General

Europa Centrale, politiche anti-immigrati e degrado dei diritti

di Davide Galati, 12 luglio 2016.

Un recente Rapporto di Freedom House dal titolo “Central Europe’s Faceless Strangers: The rise of xenophobia in the regionesplora l’evoluzione del sentimento xenofobico
tra i Paesi appartenenti al gruppo di Visegrád, ovvero Polonia,
Repubblica Ceca, Slovacchia e Ungheria. 

Di fronte alla grave crisi
migratoria che coinvolge l’UE, i Paesi di quest’area hanno a volte
assunto un ruolo di guida e modello per molti partiti dell’estrema
destra europea. 

Se il livello di xenofobia è tradizionalmente alto in
questa regione, anche durante l’attuale crisi la reazione anti-immigrati
è risulta più forte in quest’area (e in Austria) che nel resto dell’UE
(cfr grafico).

Una prima differenza che caratterizza tuttavia questi Paesi è che la
retorica anti-immigrazione qui non proviene dai movimenti estremisti ma
dal centro dello spazio politico (dove si sono ben consolidati nel tempo partiti mainstream di destra o di sinistra, ad esempio Fidesz in Ungheria).
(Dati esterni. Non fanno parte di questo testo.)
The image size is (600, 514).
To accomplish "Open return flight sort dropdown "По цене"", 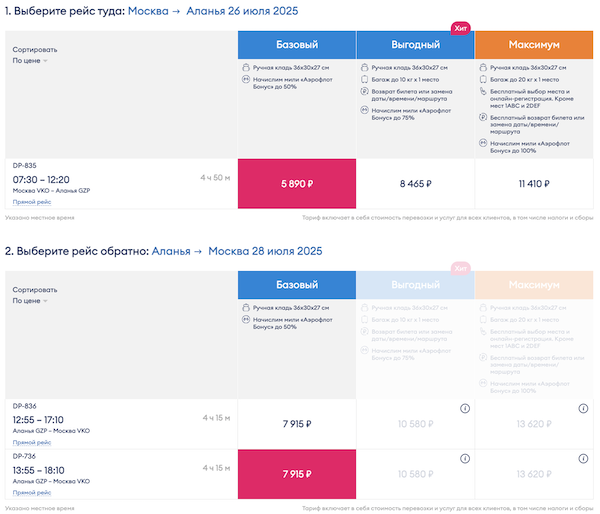I will [x=30, y=300].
Una seconda differenza è che l’avversione ai migranti non deriva da esperienze reali con gli stranieri, trattandosi di Paesi “monoculturali e principalmente monoetnici” (con l’eccezione della minoranza Rom), con scarsa presenza di popolazione nata all’estero.


I pregiudizi e l’avversione verso gli stranieri sembrano dunque basarsi su “astratte e simboliche rappresentazioni dell’ignoto“.
La presenza solo virtuale del migrante, presentato come nemico e le cui
caratteristiche non sono concretamente verificabili, facilita le
politiche basate sullo sfruttamento del capro espiatorio, il che ha
funzionato bene anche durante la crisi dei rifugiati.

Trattandosi di società post-comuniste, risulta molto forte anche
l’effetto definito “sciovinismo del welfare”: molte persone in questi
Paesi temono l’apparire di gruppi “stranieri” più
vulnerabili in quanto potrebbero condurre a un declino del loro status e
dei trasferimenti sociali a loro favore.

Lo sfruttamento politico della xenofobia va di pari passo con la questione sicurezza
e l’assunzione di misure legislative di contrasto al terrorismo sempre
più strette. Questo avviene in tutta Europa, dove però le minacce si
sono dimostrate più concrete, e dove le strutture democratiche sono più
robuste.
 

In sistemi meno evoluti in termini di sviluppo istituzionale e di
adeguati contrappesi tra i poteri dello Stato, le misure antiterrorismo
(come quelle adottate in Austria, Ungheria e Polonia) sono particolarmente preoccupanti perché minacciano di indebolire i diritti e le libertà civili e di marginalizzare le istituzioni indipendenti.


L’ulteriore rischio è che nel lungo termine siano le forze populiste
ad approfittare dell’agenda politica promossa dai partiti di governo
dell’area, in un contesto di “generale insoddisfazione, ostilità all’establishment, indebolimento della cultura di mutuo rispetto nella sfera pubblica“, fattori chiave del successo dei movimenti populisti.
 

La sfida allo sviluppo della xenofobia nella regione dovrà quindi necessariamente affrontare le cause complesse e profondamente radicate nelle società che la alimentano.